Healing isn't linear, and I have days where asking for help still seems impossible. There's still days where resentment rears its ugly head. My mom died at 42 years young. I'm only 7 short years away from that age, and I can't imagine the lights being shut off that quickly. I'm committed to my own healing not only for myself but in honor of her beautiful presence that I miss and feel at the same time, all the time.

My friend, if you're reading this, just know you're not alone. Healing takes time, a lifetime. More importantly than time, it takes awareness.
We can consume all the best supplements, all the latest and greatest health trends, we can spend countless hours in the gym and still be unhealthy. Why? ... because our bodies tell a whole story.

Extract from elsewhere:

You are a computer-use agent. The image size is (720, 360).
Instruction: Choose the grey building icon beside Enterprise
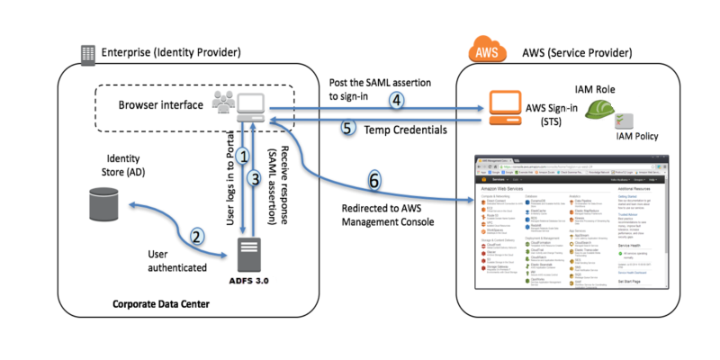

No one was able to prepare me for what my life would inevitably hand me. This may sound crazy but, I'd do it all again. I'm a firm believer that there are no accidents, no wrong turns. I'm beyond blessed to have an angel of a mother to miss and I know many others with shattered mother/daughter relationships dealing with the pain that story brings. We're all trying to do our best, at least that's what I want to believe. If you know someone who needs to read this please share it with them. Suffering in silence is never required. Myself, and the younger versions of me are grateful that you're here. Thank you for another opportunity for healing.